Duke joins first national effort to test a potential COVID-19 therapy
Adults with severe symptoms of the novel illness will have the opportunity to participate
Duke University Hospital has joined the first national study to test a potential therapy for COVID-19, giving hospitalized adult patients with significant symptoms an option to participate.
The investigational treatment, known as remdesivir, is an antiviral agent that was previously tested in humans with Ebola virus disease and has shown promise in animal studies against MERS and SARS, diseases that emerged from different strains of the coronavirus.
Duke is set to begin enrolling eligible patients immediately.
“Duke’s participation in this national study creates an extra option for potential patients in our community who have serious complications from COVID-19,” said Cameron Wolfe, M.D., the study’s principal investigator. “Currently, there are no approved therapies for this disease, so we are eager to contribute in any way to help find ways to fight this global pandemic.”
Participants in the study, designed to evaluate the safety and effectiveness of remdesivir, will be randomly assigned to either receive the therapy or a mock treatment. To assure the results are not biased, patients and their doctors will not know who receives the active therapy.
All potential participants will undergo a baseline physical exam before receiving treatment and must have significant symptoms such as difficulty breathing, using supplemental oxygen or needing mechanical ventilation.
“The trial is limited to people in the hospital with more severe symptoms, because most people with COVID-19 will recover fine at home with no need for therapies,” said Emmanuel “Chip” Walter, M.D., co-investigator on the study. “We do not want to expose people with mild or no symptoms to a therapy that could have potential side effects.”
Participants in the investigational treatment group will receive a daily intravenous dosage of remdesivir for up to 10 days. The placebo group will receive a similar administration of inactive ingredients. Patients will be assessed daily for measurable changes in their conditions.
Trial data will be pooled from all the participating clinical sites roughly mid-way through the enrollment period and analyzed to determine whether changes should be made to the study’s design.
If, at that midpoint, patients showed no benefit, the study could be halted, or revised to add another therapy that might boost the response.

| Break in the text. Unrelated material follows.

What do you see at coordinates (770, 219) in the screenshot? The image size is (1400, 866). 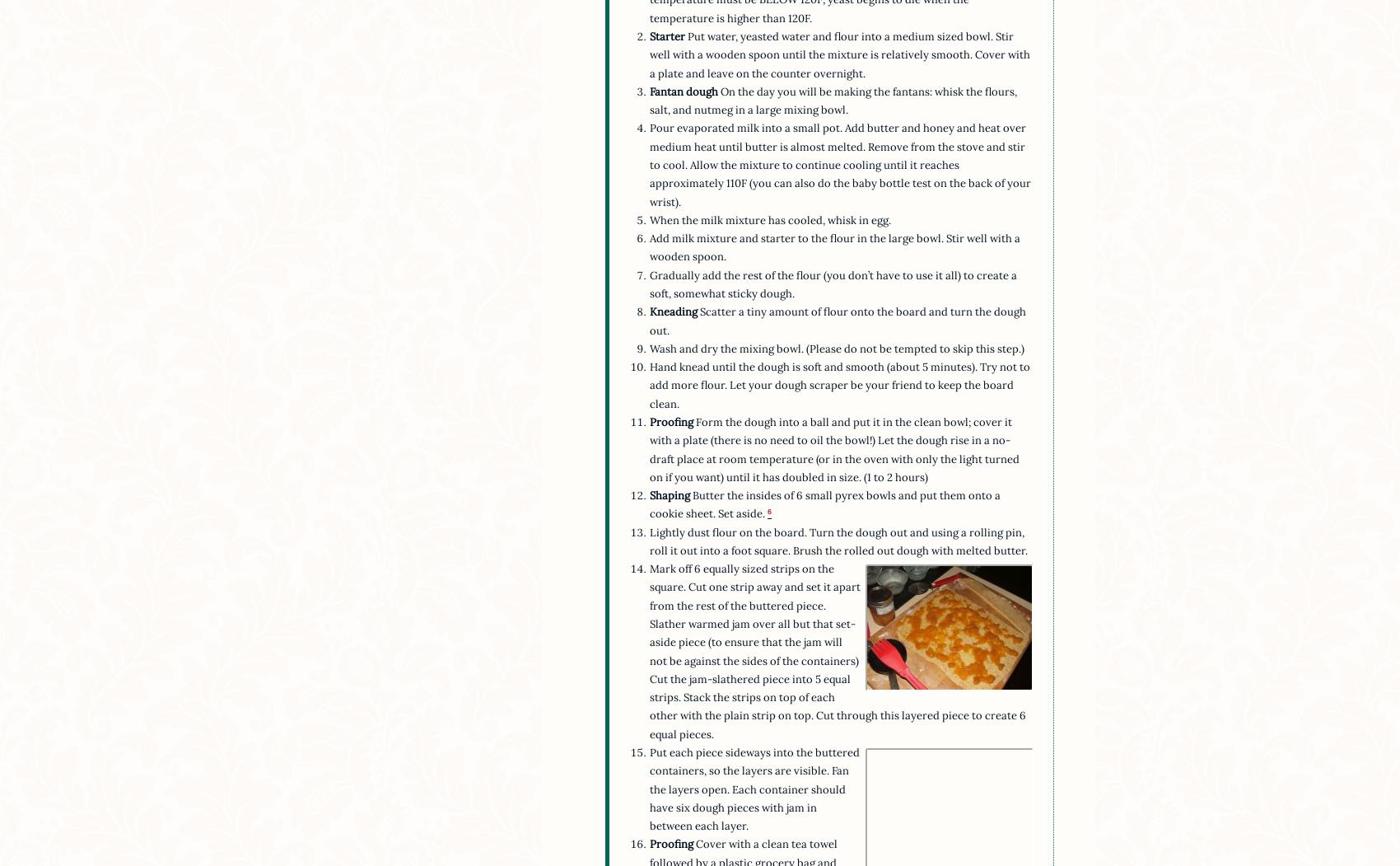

“We need to be able to move quickly, and this sort of study design will help us understand sooner rather than later whether the therapy is beneficial,” Walter said.

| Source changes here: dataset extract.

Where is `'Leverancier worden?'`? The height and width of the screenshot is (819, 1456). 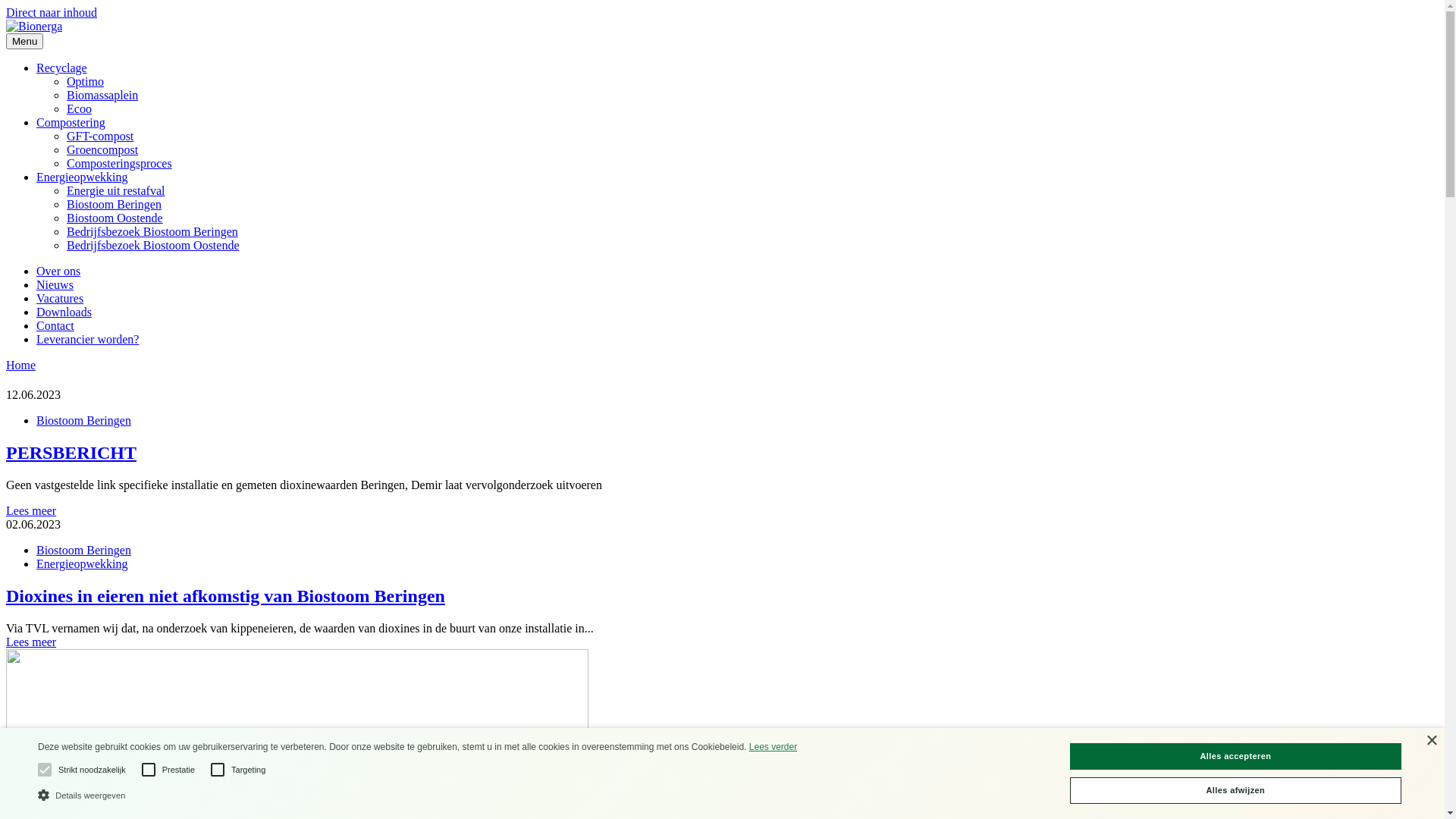 'Leverancier worden?' is located at coordinates (86, 338).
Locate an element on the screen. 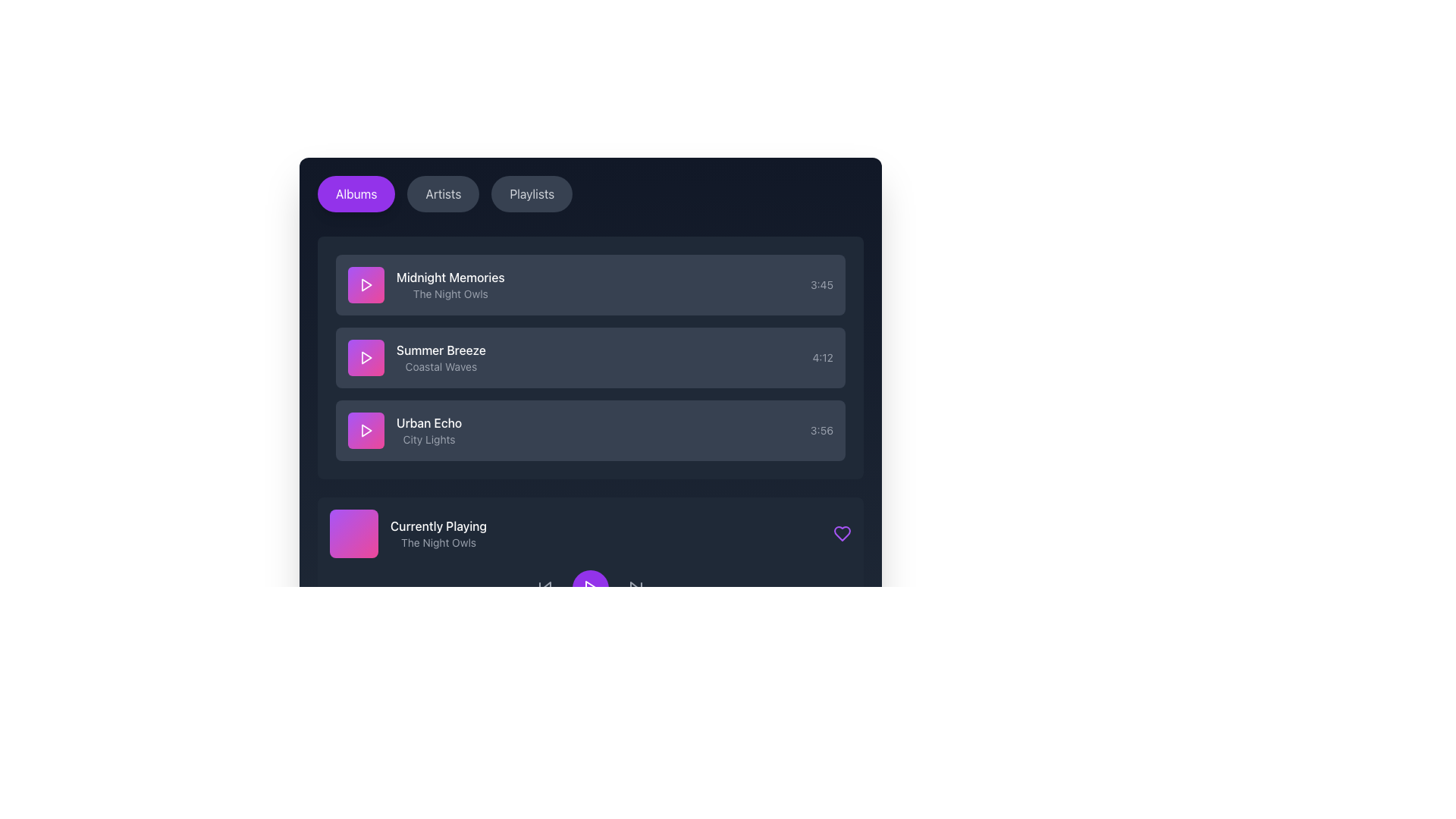 This screenshot has height=819, width=1456. the 'Artists' button in the navigation bar is located at coordinates (442, 193).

The study is funded by the National Institute of Allergy and Infectious Diseases, part of the National Institutes of Health (NIH), and managed by the Frederick National Laboratory for Cancer Research. Gilead Sciences Inc. developed remdesivir and is supplying it for the study.
“Facing an urgent need to find treatments for COVID-19, we are able to rely on decades of collaborative work among the many talented teams at Duke to advance the knowledge and treatment of infectious diseases,” said Mary E. Klotman, M.D., dean of the Duke University School of Medicine.